Some EVs can travel more than 300 miles on a single charge. That means you could drive from Tucson to Flagstaff without stopping. Private and public charging stations are more common than ever before, enabling EV owners to travel farther without sacrificing convenience.

Auto companies also manufacture plug-in hybrid EVs, which have both an electric motor powered with battery-stored energy and a traditional gasoline engine. These vehicles plug in to an electric power source and can operate solely on electricity or gasoline.

Read the U.S. Consumer’s Guide to Electric Vehicles to learn about the newest available models, driving range and charging time. Information in the Electric Cars Report and Green Car Reports also might be helpful as you shop for your EV.

Charging my EV

According to the U.S. Department of Energy (DOE), more than 18,000 electric charging stations and 50,000 charging outlets have been installed throughout the United States. If you’re planning a trip, consider downloading a mobile app to identify charging station locations along your route or visit the EV charging station map available on the DOE website.

Access to charging equipment at work helps make EVs more affordable and convenient for owners. The DOE is encouraging employers to provide EV charging stations. A handbook for employers interested in installing charging equipment is available through the DOE’s Clean Cities program.

Before purchasing an EV charger for your home, you may need to consult an electrical contractor to determine if your home electrical system needs any modifications. The type of charging system you install will depend on the type of vehicle you choose. Installation of higher-voltage systems may require permitting and upgrades to your home’s electrical facilities.

Charging equipment is classified by the rate at which batteries charge. Obtaining a full charge can take from 15 minutes to 20 hours or more, depending on the type of charging equipment and the battery’s current charge. There are three types of chargers:

  • Level 1 chargers use a 120-volt (V) plug and can be plugged in to a standard outlet. Most plug-in EVs come with this type of charging equipment. These chargers provide 2-5 miles of range for each hour of charging and are most often used at home. EV owners typically use these types of chargers to charge their vehicles at home overnight.
  • Level 2 chargers provide 10-60 miles of range for each hour of charging. Electric vehicles can be charged with a 240V plug, typically used in homes, or a 208V plug, which are most commonly used in commercial settings. These units can fully charge an electric car battery in as little as 2 hours, making them a good choice for both homeowners and businesses.
  • Level 3 or direct-current (DC) fast charging equipment is typically found along corridors with heavy traffic and other public locations. DC rapid chargers use a 480V connection to provide 60-100 miles of range for each 20-minute charge. These chargers require highly specialized equipment to install and maintain and typically are only used in commercial and industrial environments.

A greener choice

EVs do not produce tailpipe emissions, and plug-in hybrid EVs produce no tailpipe emissions when in all-electric mode.

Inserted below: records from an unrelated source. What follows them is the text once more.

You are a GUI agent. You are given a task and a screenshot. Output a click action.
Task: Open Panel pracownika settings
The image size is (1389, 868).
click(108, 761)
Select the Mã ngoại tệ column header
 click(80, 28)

Although generating electricity to power EVs produces greenhouse gases, EV charging has a smaller carbon footprint than vehicles burning fossil fuels. As TEP continues to reduce its use of coal as fuel source in favor of renewable energy resources, those greenhouse gas emission benefits will increase.

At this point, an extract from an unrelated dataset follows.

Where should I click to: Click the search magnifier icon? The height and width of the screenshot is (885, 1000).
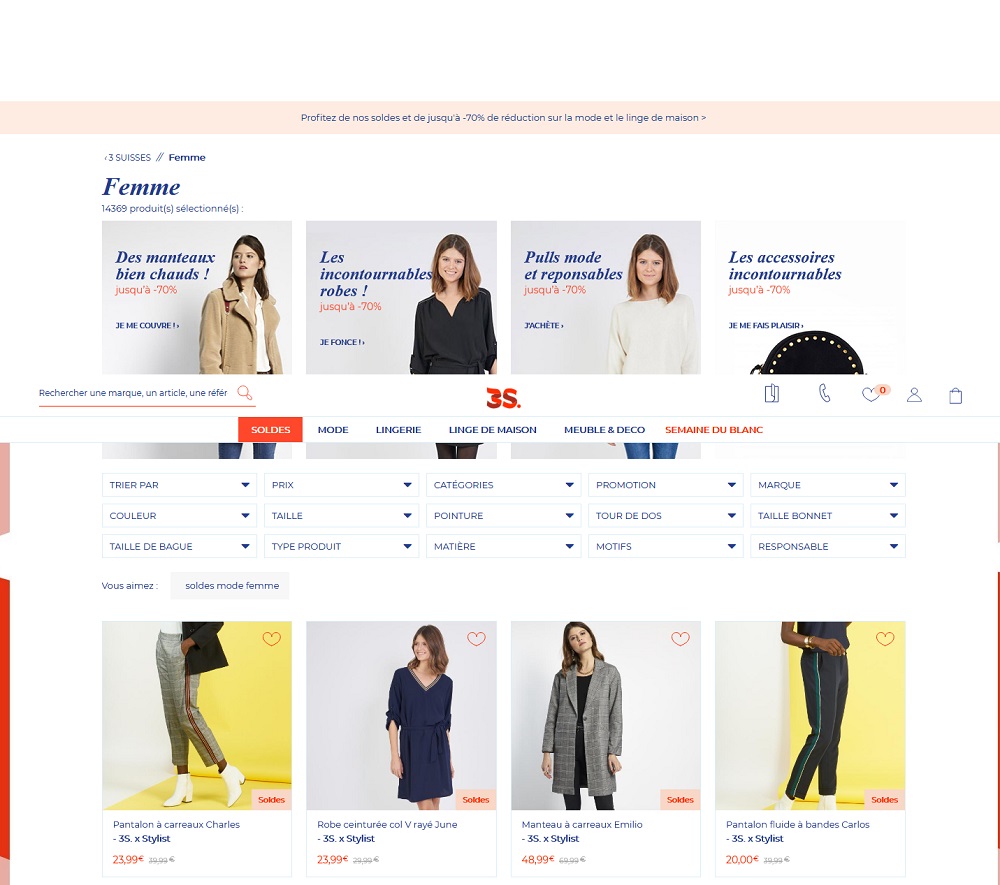[x=245, y=392]
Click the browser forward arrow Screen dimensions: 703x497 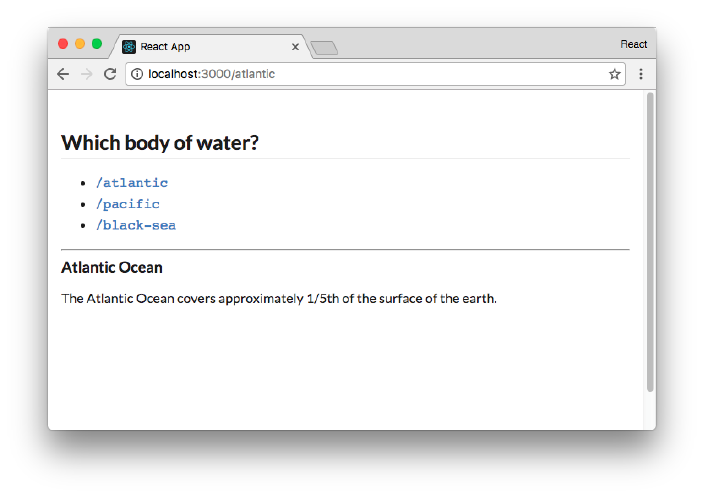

In the future, EV batteries could be used to help manage peak energy demand and provide other support to our local electrical grid.

 Learn more

Department of Energy Hybrid and Plug-In Electric Vehicles

Department of Energy Alternative Fuels Data Center

Arizona Department of Transportation Alternative Fuel Vehicle

Pima Association of Governments Clean Cities

Tucson Electric Vehicle Association

TEP EV Discount

Customers who own and operate electric vehicles can receive a 5 percent discount to the Base Power and Purchased Power and Fuel Adjustment Clause charges during the off-peak period when on a Time-of-Use or Demand Time-of-Use pricing plan.

EV Deals

A federal tax credit up to $7,500 is available for the purchase of a new qualified EV. Check the IRS website for qualified vehicles and credit amounts.